** BEGIN Materials provided **

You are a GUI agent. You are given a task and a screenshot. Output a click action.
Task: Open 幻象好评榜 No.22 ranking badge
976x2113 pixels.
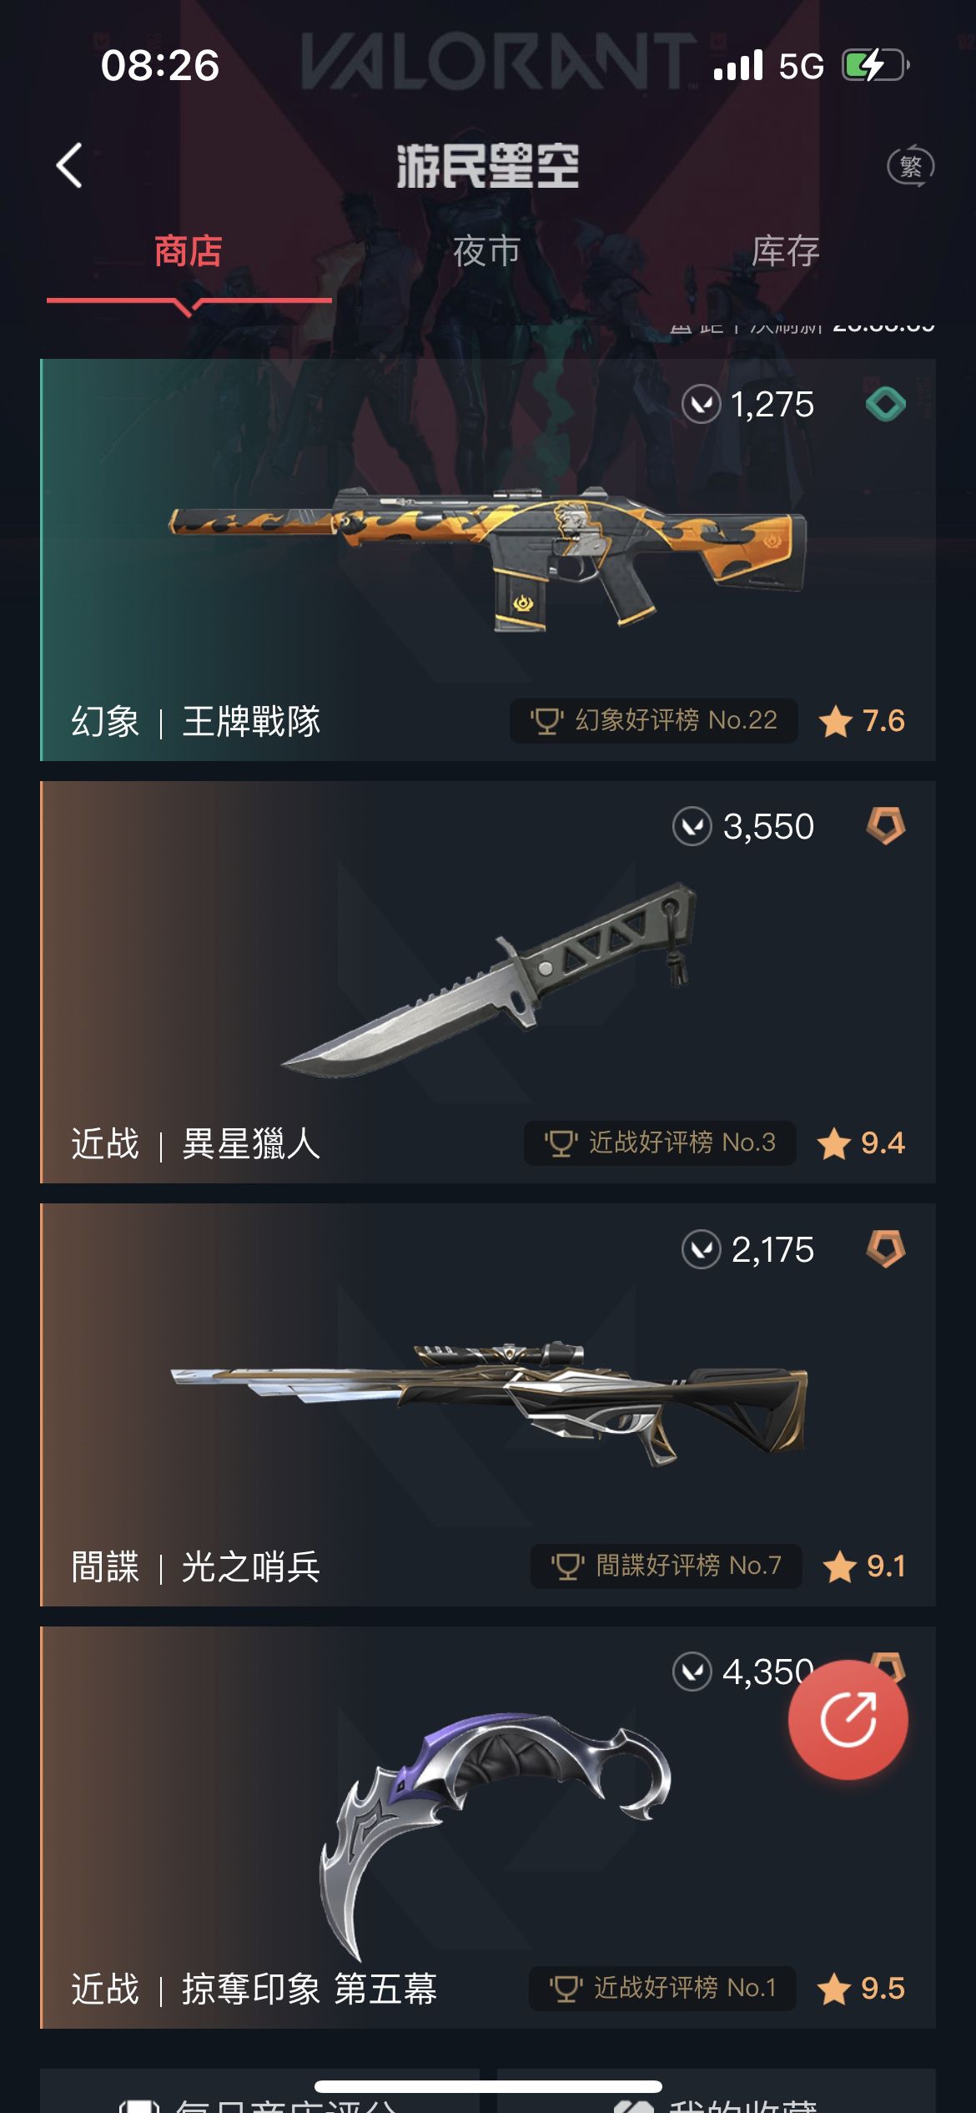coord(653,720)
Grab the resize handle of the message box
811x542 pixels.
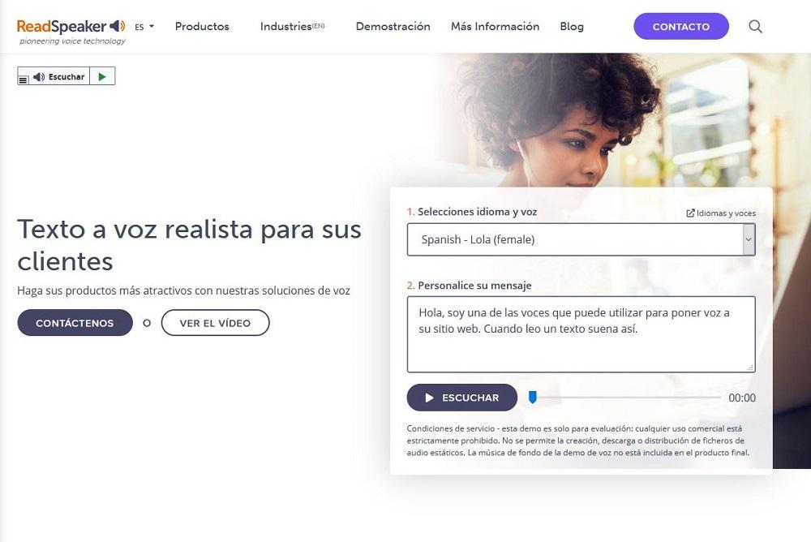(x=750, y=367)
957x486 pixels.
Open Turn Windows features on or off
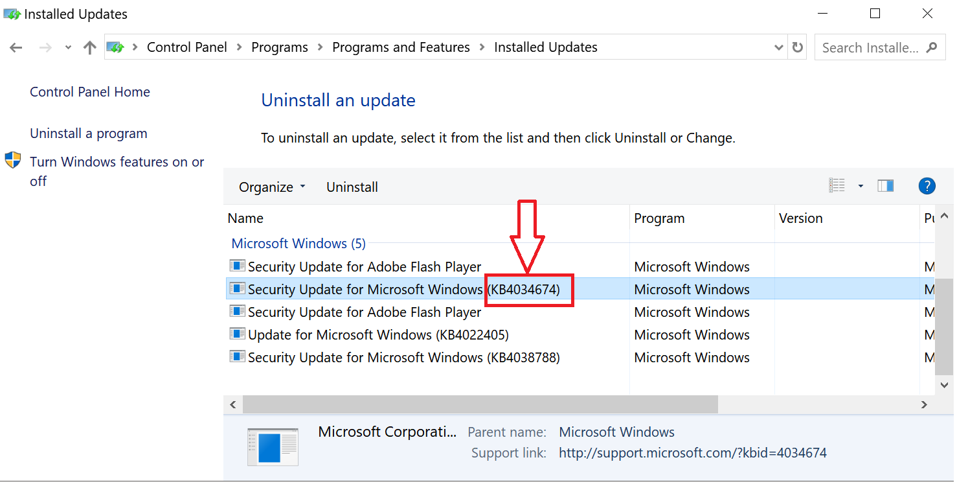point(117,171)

** END Materials provided **
** BEGIN Materials provided **

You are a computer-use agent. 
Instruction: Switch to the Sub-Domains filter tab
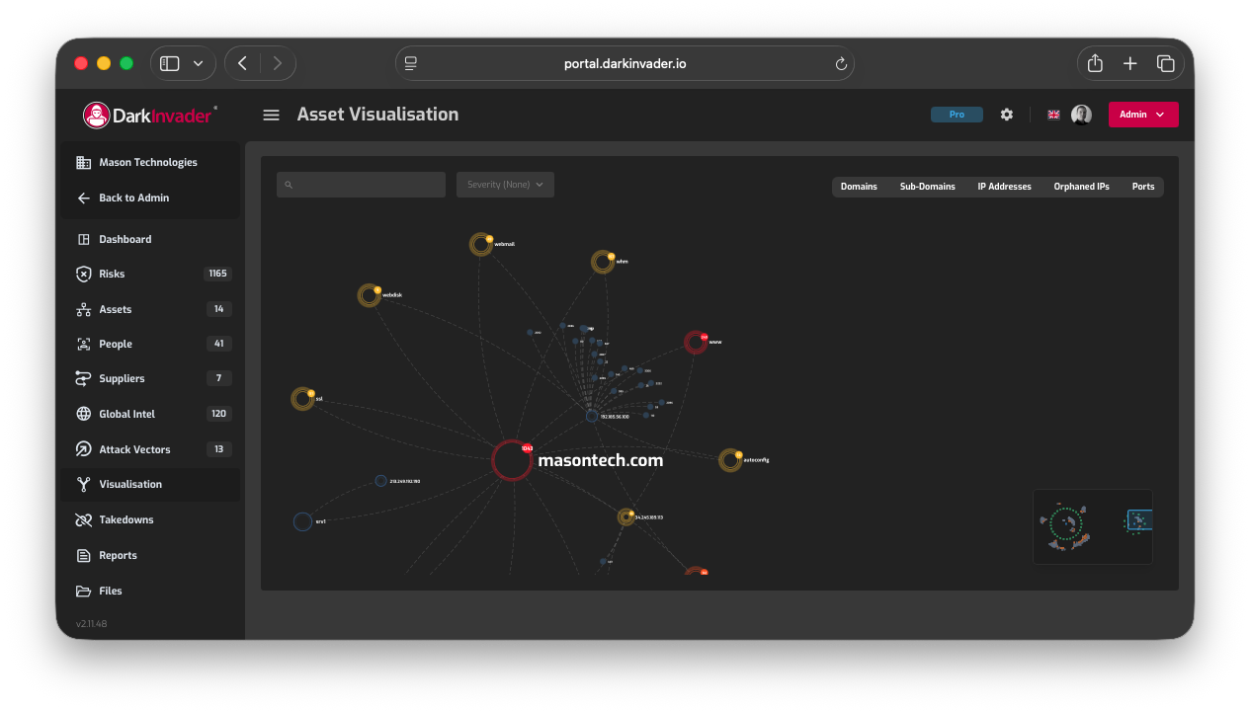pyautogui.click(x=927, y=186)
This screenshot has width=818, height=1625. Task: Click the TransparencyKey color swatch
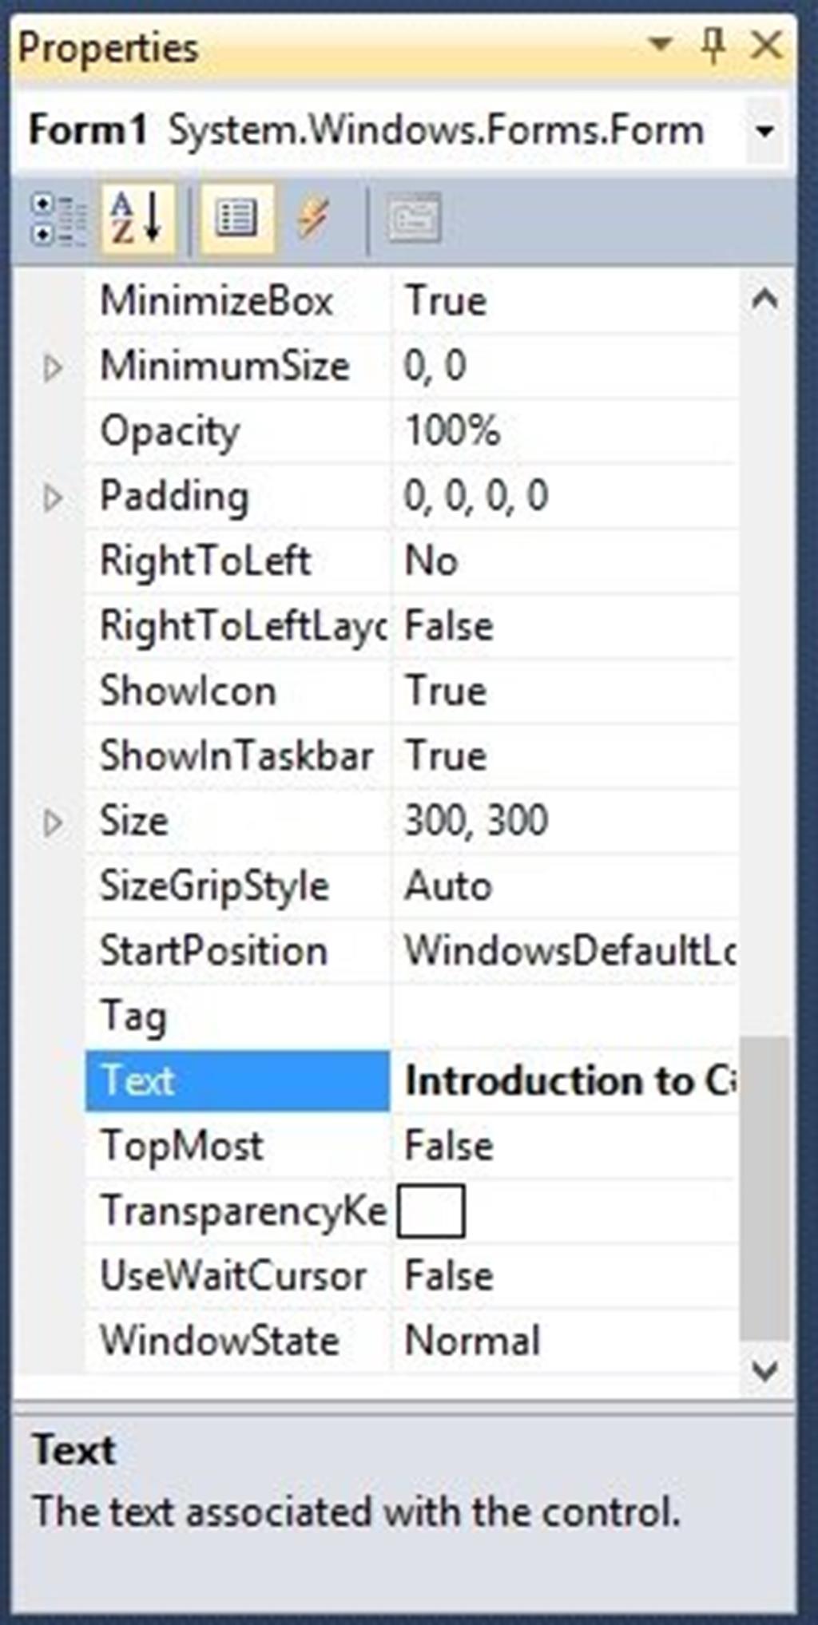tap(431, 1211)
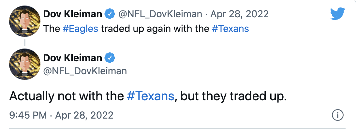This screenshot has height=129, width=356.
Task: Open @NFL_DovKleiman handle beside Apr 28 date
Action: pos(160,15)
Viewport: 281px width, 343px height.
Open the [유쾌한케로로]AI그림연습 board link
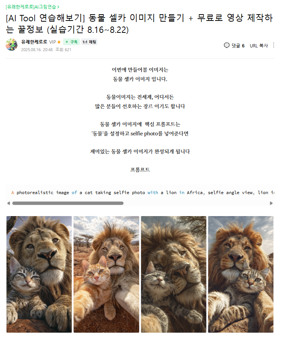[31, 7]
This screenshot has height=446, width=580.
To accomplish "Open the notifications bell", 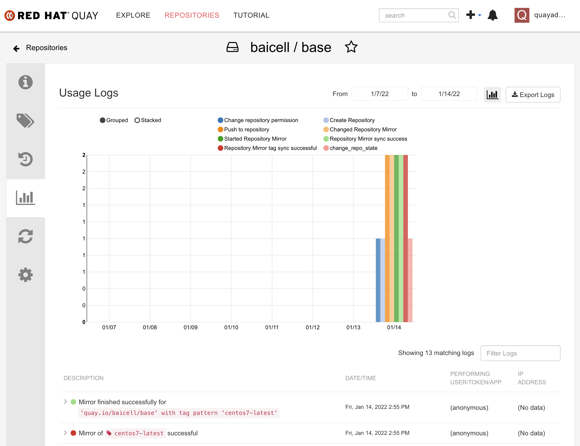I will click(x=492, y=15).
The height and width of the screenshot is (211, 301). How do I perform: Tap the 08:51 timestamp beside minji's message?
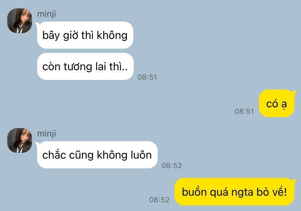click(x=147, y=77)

** END Materials provided **

▶ Goal: Repeat the part of the entries that opens with the line containing "The height and" and closes with the line containing "click(x=147, y=77)", both lines included. Leave the pictures out of your answer.

▶ Full answer:
The height and width of the screenshot is (211, 301). How do I perform: Tap the 08:51 timestamp beside minji's message?
click(x=147, y=77)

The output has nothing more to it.